**Passage given:**

Appeal from the Circuit Court of Lake County, the Hon. John L.
Hughes, Judge, presiding.
JUSTICE SIMON DELIVERED THE OPINION OF THE COURT:
Rehearing denied October 1, 1982.
This is a direct appeal of a death sentence. In a bench trial in the circuit court of Lake County the defendant, Thomas J. Holt, was convicted of murder and aggravated kidnaping. The defendant alleges many errors, but one point is dispositive of the murder case. Because the murder took place in Wisconsin, Illinois has no jurisdiction over the offense. The murder charge must therefore be dismissed. We affirm the kidnaping conviction.
After an unfortunate childhood, Thomas Holt, the defendant, settled down in Kenosha, Wisconsin, with a wife and a drug problem. The victim, 19 years old, lived with her parents in Lake Forest, Illinois. On June 20, 1979, the defendant and the victim were both in a bar in Kenosha, where the victim had driven with a girl friend. Holt offered to protect her if anyone tried to hassle her as he had seen happen the week before. When the victim and her friend left, he followed them back to Lake Forest; the victim dropped the friend off and went on to her own home. He abducted her and drove back to Wisconsin with her in the car. What happened on the ride is disputed; the defendant's version is that things became friendly for a while. Somewhere along the way, however, he raped her. In the end, he strangled her. He buried the corpse near his home in Kenosha.

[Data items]
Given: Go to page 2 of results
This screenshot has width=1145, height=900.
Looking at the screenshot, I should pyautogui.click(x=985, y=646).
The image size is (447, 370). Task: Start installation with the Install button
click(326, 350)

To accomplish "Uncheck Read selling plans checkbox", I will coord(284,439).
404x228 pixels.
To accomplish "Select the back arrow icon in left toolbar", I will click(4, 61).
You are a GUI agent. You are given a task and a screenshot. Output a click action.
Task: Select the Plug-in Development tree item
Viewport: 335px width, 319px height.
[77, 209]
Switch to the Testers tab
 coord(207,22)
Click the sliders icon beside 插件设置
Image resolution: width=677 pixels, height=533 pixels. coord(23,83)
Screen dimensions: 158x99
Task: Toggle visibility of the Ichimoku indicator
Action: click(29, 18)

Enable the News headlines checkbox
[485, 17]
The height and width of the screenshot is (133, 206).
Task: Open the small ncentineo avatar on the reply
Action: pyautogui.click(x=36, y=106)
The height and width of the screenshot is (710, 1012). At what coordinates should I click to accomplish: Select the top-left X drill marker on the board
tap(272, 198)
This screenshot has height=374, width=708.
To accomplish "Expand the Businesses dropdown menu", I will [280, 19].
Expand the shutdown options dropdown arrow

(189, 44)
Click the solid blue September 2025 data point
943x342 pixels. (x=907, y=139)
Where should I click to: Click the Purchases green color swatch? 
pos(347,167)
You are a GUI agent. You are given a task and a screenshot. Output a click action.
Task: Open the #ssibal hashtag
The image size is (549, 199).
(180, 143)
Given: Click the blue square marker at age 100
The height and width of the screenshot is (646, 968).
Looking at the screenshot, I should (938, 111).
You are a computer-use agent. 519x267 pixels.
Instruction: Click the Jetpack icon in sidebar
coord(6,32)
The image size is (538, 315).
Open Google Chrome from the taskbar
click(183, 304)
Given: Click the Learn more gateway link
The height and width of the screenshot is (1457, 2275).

**Work to complete:**
Reproduce the court opinion excerpt above word for word, in full.

**Completed exercise:**
Appeal from the Circuit Court of Lake County, the Hon. John L.
Hughes, Judge, presiding.
JUSTICE SIMON DELIVERED THE OPINION OF THE COURT:
Rehearing denied October 1, 1982.
This is a direct appeal of a death sentence. In a bench trial in the circuit court of Lake County the defendant, Thomas J. Holt, was convicted of murder and aggravated kidnaping. The defendant alleges many errors, but one point is dispositive of the murder case. Because the murder took place in Wisconsin, Illinois has no jurisdiction over the offense. The murder charge must therefore be dismissed. We affirm the kidnaping conviction.
After an unfortunate childhood, Thomas Holt, the defendant, settled down in Kenosha, Wisconsin, with a wife and a drug problem. The victim, 19 years old, lived with her parents in Lake Forest, Illinois. On June 20, 1979, the defendant and the victim were both in a bar in Kenosha, where the victim had driven with a girl friend. Holt offered to protect her if anyone tried to hassle her as he had seen happen the week before. When the victim and her friend left, he followed them back to Lake Forest; the victim dropped the friend off and went on to her own home. He abducted her and drove back to Wisconsin with her in the car. What happened on the ride is disputed; the defendant's version is that things became friendly for a while. Somewhere along the way, however, he raped her. In the end, he strangled her. He buried the corpse near his home in Kenosha.